Lo que ocurrió en la Asamblea Nacional es de la competencia de los principios democráticos y de la constitucionalidad.
El pueblo venezolano eligió, libre y democráticamente, una mayoría parlamentaria en el marco de la Constitución Nacional.
Esta mayoría tiene la obligación y el deber de legislar. La minoría tiene todos los derechos, menos el de impedir el ejercicio de la mayoría. Así es y ha sido siempre aquí en Venezuela y en el mundo. El señor Aznar condujo a España a una agresión contra Irak sin justificación alguna.
Hizo uso de su mayoría en el Parlamento.
El señor Bush ganó las elecciones por unas escasas y dudosas docenas de votos. A pesar de su precaria victoria hizo uso de la mayoría para gobernar.
Era ilegal, antidemocrático e inaceptable que la minoría en la Asamblea Nacional pretendiera represar e impedir la aprobación de la legislación requerida por la mayoría parlamentaria. La obstrucción sistemática y programada del Poder Legislativo conducía a paralizar la Asamblea Nacional, hacerla inoperante y prisionera de la vieja política.

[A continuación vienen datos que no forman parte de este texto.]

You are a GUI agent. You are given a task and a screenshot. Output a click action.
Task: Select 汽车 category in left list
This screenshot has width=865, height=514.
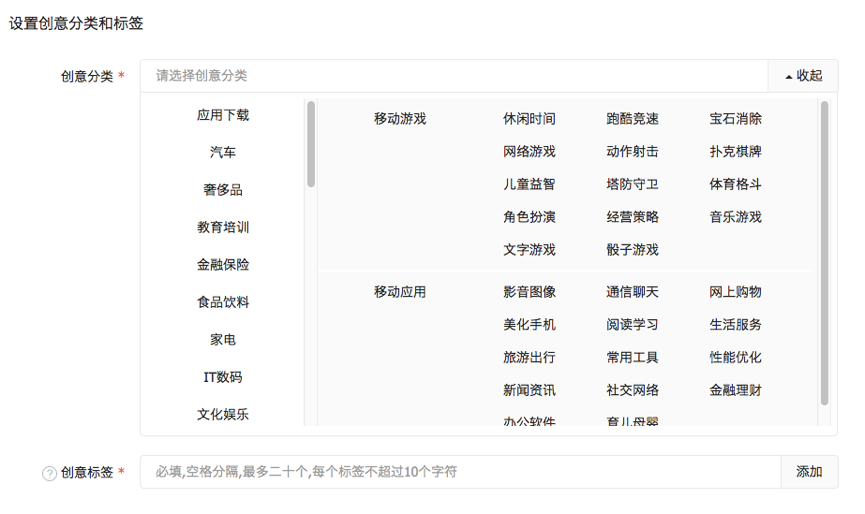[x=223, y=153]
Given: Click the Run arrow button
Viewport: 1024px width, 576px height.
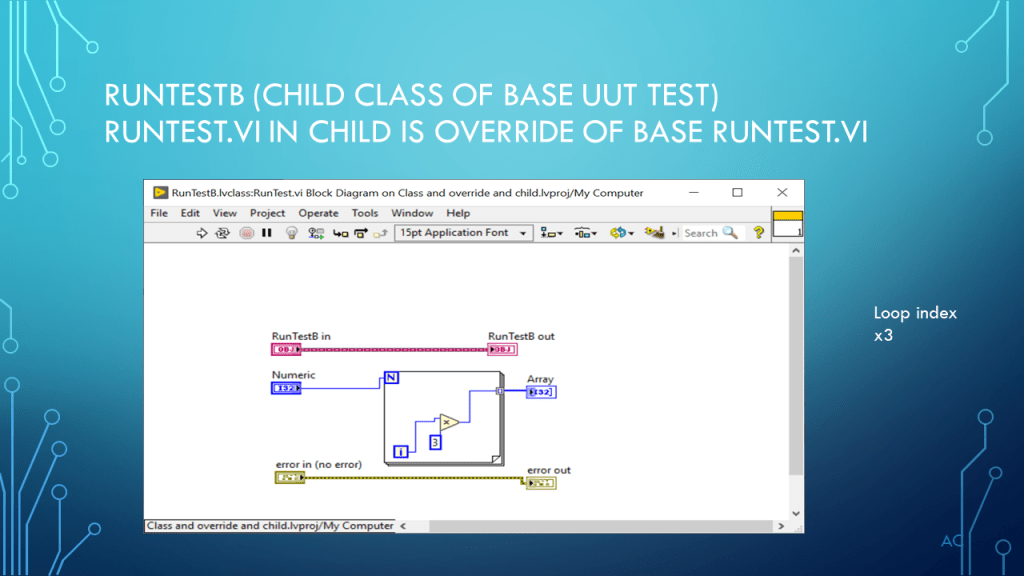Looking at the screenshot, I should tap(201, 233).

La mayoría tenía un solo camino:
o caía rendida y capitulaba ante una minoría que pretendía imponer su
voluntad por encima y en contra de la mayoría y violar la Ley, o hacía uso de
sus atribuciones legítimas para cumplir con sus obligaciones legislativas.
La Asamblea Nacional está obligada, por mandato de la Constitución, a dotar al país de la legislación requerida para su estabilidad política, el progreso económico y hacer efectiva la refundación de la República.
Desde 1998 cohabitan, al mismo tiempo y en el mismo espacio, la legislación que correspondía a los intereses de la vieja política al lado del Gobierno y las instituciones revolucionarias.
Esta contradicción, entre leyes y categorías que representan un viejo orden atrasado y excluyente, y el proceso de cambios que corresponde a la voluntad del pueblo, tiene necesariamente que decidirse a favor de la mayoría y de la Constitución.
La mayoría parlamentaria no tenía otra opción sino asegurar el ejercicio de su labor legislativa sin obstrucciones.
La única cohabitación posible entre la mayoría y la minoría es el respeto a la Constitución y el acatamiento del mandato y las atribuciones de la mayoría. Así es como funciona la democracia.